Online dating makes it much easier to deceive yourself and potential dating partners.
I can almost guarantee that if a man’s profile says he’s 5’6” he will be 5’3” or shorter. I don’t care how tall a man is. I do care that he’s lying, especially about something so trivial and easy to spot. What else is he lying about?
If you’re going to put up an online dating profile, be impeccable with the facts. You want to attract people for who you really are and not be left squirming when you have to magically lose 30 pounds or grow three inches overnight before that first meeting.
Use the Internet to meet people, not to get to know them. It’s waaaaaay too easy to fill in the gaps between reality and how you want reality to be, and become attached to a fantasy.
So don’t spend too much time online getting to know a potential dating partner. A few emails exchanged will do. If you are interested in someone you’ve met online, arrange to meet. Only once you actually meet someone in real life will you know if there’s chemistry for you both. Trust me – if he/she smells like your sibling, it will be a turn off!
Last thing. It’s dating. It’s supposed to be fun. So go forth, be you and let the world love ya!
This summer I went to The Donkey Sanctuary of Canada – a beautiful working farm where donkeys that have been abandoned or abused can live out their days in comfort. The Sanctuary’s website warns, “Be prepared to be charmed” for good reason.
The donkeys at the Sanctuary are used to visitors and seem to love being patted, brushed and generally adored.
On my first visit to the Sanctuary, a donkey named Misty took a shine to me. She laid her head on my chest, rubbing her ears and cheeks on me. Then she put her head on my shoulder breathing rhythmically in my ear. I was enchanted. I felt special, chosen.

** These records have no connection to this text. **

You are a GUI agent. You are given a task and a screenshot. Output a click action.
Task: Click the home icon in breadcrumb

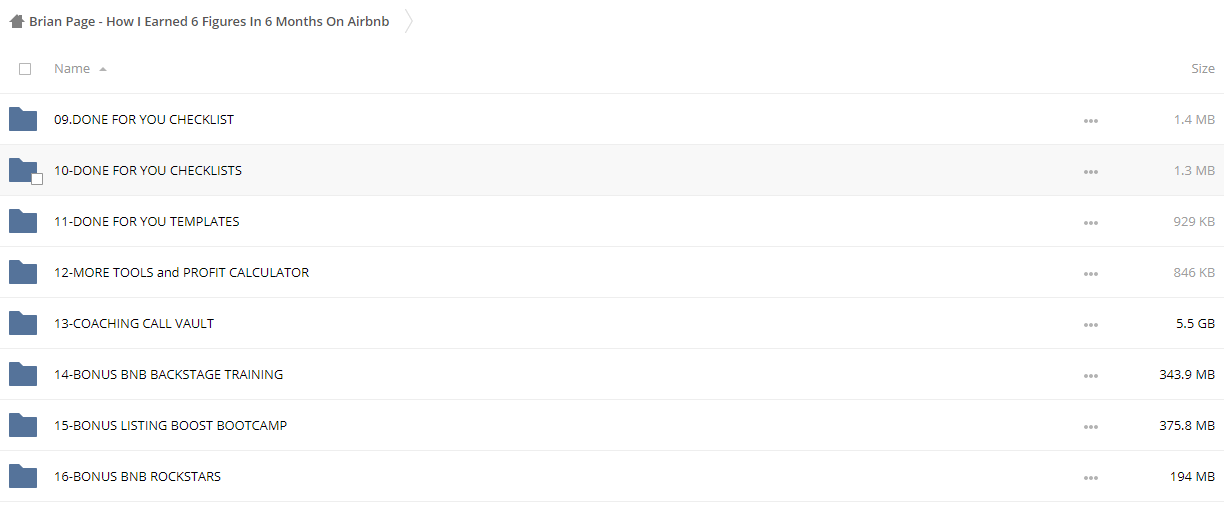[17, 21]
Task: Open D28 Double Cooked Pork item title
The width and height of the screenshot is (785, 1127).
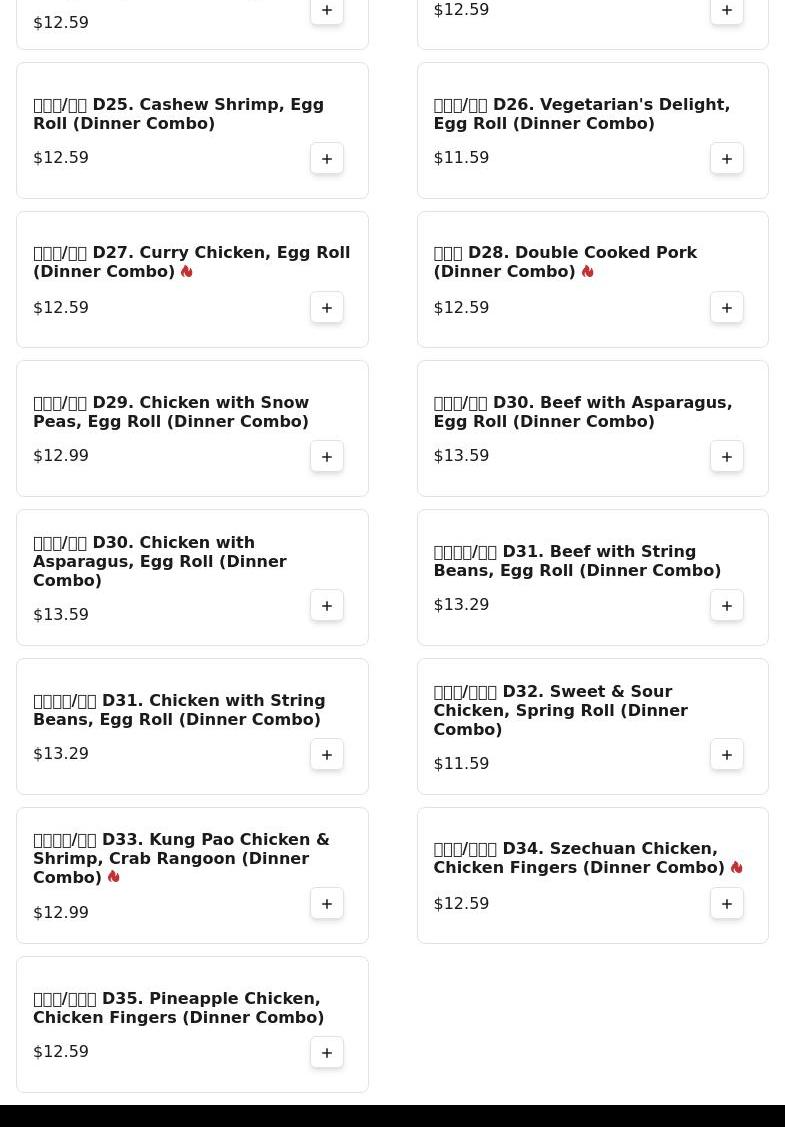Action: tap(565, 262)
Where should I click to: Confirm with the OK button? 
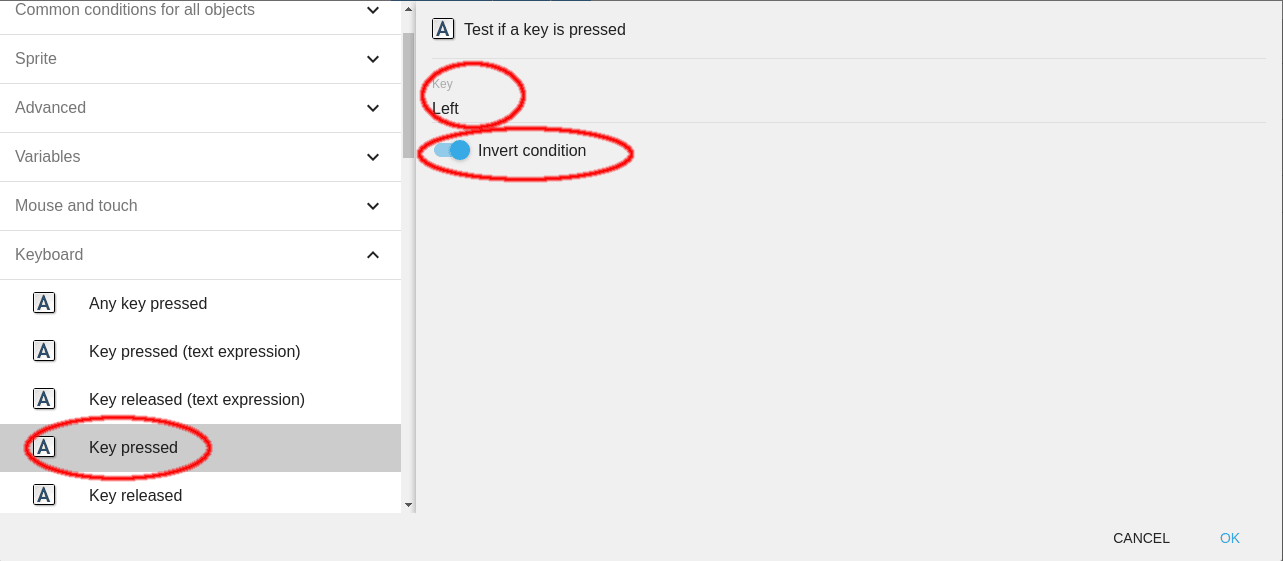[x=1229, y=538]
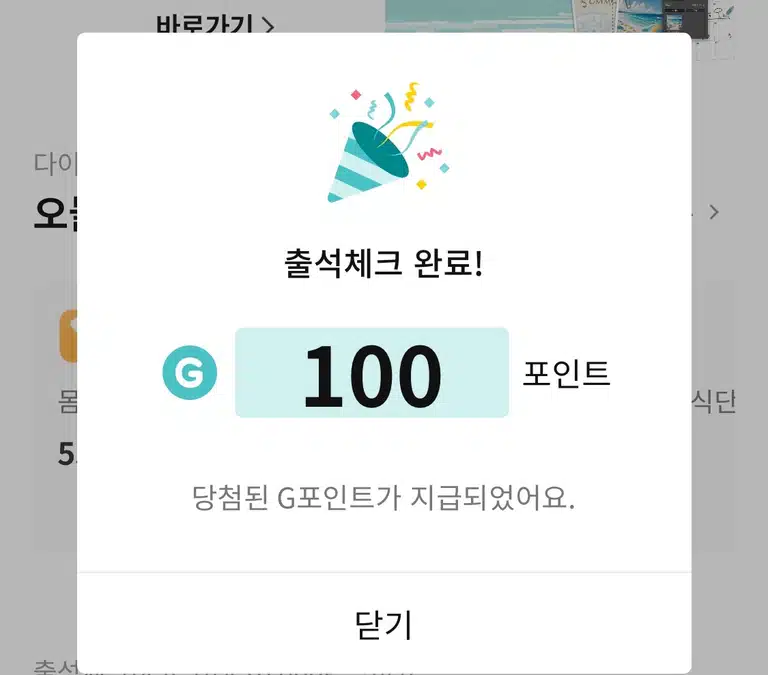
Task: Click the 출석 text at the bottom left
Action: tap(55, 667)

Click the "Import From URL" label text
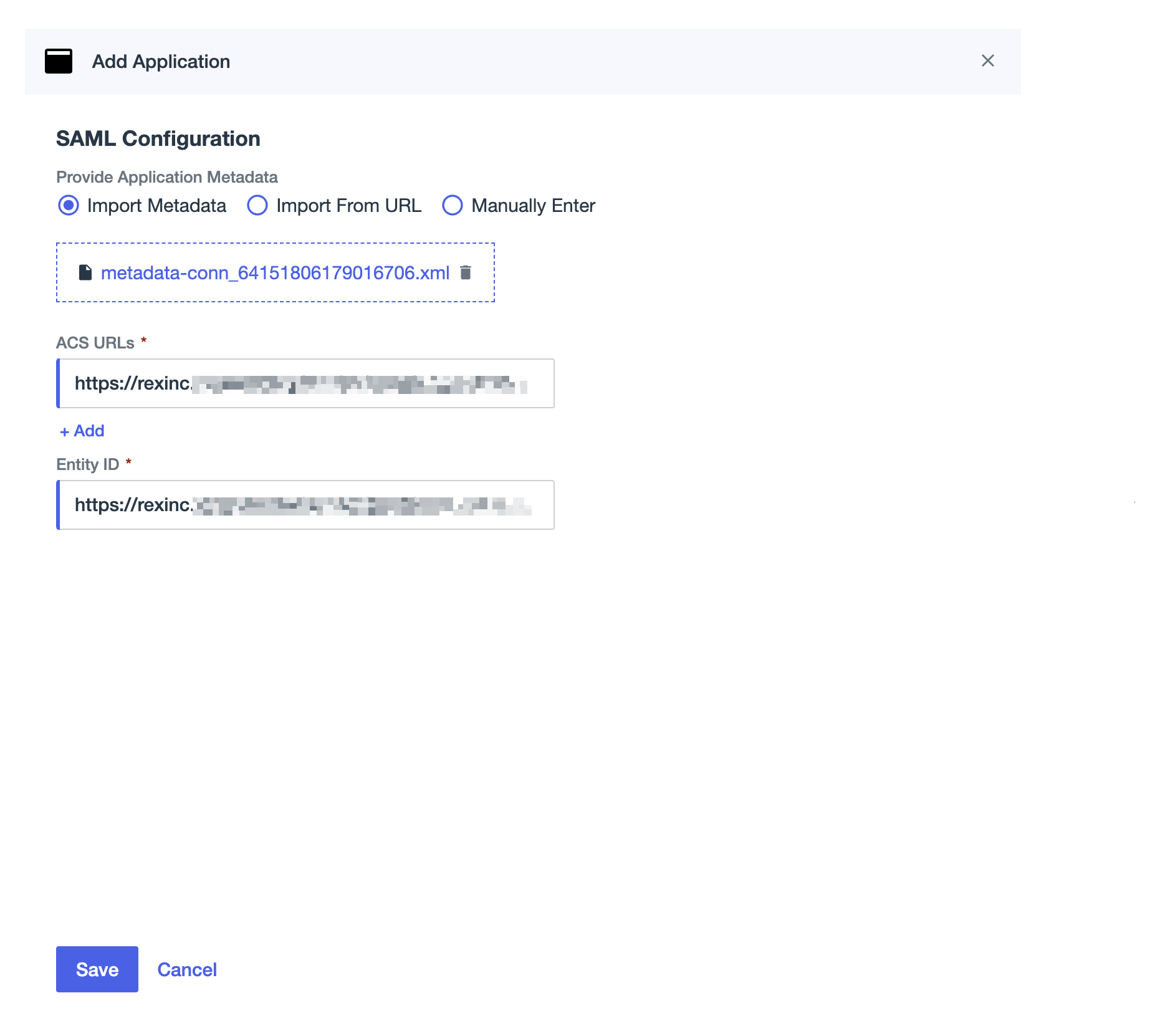click(348, 205)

A few weeks after that visit, I eagerly returned to The Donkey Sanctuary to see if Misty and I were still an item or if it had all been a fluke.
Spotting me, Misty strolled over and laid her big head heavily on my shoulder. I happily wrapped my hands around her ears and rubbed her forehead. This was proof to me that I was indeed the donkey whisperer.

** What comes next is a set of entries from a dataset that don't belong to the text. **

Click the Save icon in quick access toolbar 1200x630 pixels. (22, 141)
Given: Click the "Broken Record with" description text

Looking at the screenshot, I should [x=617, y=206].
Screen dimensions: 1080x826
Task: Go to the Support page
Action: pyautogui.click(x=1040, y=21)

Then one of the Sanctuary’s volunteers rushed over declaring “I am concerned about Misty’s behaviour. This is aggressive. Please step away!” She would not accept my protests that Misty and I had a special, cross-species love. Oh no. Eventually I was sorrowfully convinced to “move away from the donkey.”
And so, once again in my life, what I thought was love turned out to be nothing more than some ass trying to dominate me! Ba dum bum.
And here, my friends, is your wise nugget for this post. If my ego hadn’t been so thoroughly engaged, could Misty have made such an ass of me?
I’ve been single and dating for about 35 years. I cannot begin to count the number of hours I’ve spent first revisiting each thrilling moment with whomever was my newest love interest and then, soon enough, miserably dissecting the meaning behind his every word and action looking for a clue about how he felt and where our relationship was going.
For me, the first flush of “love” was so heady, a giggle in my tummy, a big, old endorphin rush, brain-soaking-in-chemicals, walking-on-air high. I would be obsessed and infatuated and fully charged. The feeling was deliciously addictive and it was easy to want to fall in “love” with that mysterious, smouldering stranger or smiling sweetie who made me feel soooooo good.
But here’s the trouble with highs and addictions – they have a dark side. The high doesn’t last forever. Eventually I’d crash. I’d hurt. I’d be confused, needy, exposed. That’s not love.
Now I know better.
Real love doesn’t hurt. With real love, you feel great. You’re sure of your own feelings and your partner’s. You treat each other with care and respect. Everything isn’t perfect, but anything is doable and manageable.
Real love is not a drug. Real love is sustenance. It nourishes your soul and your life.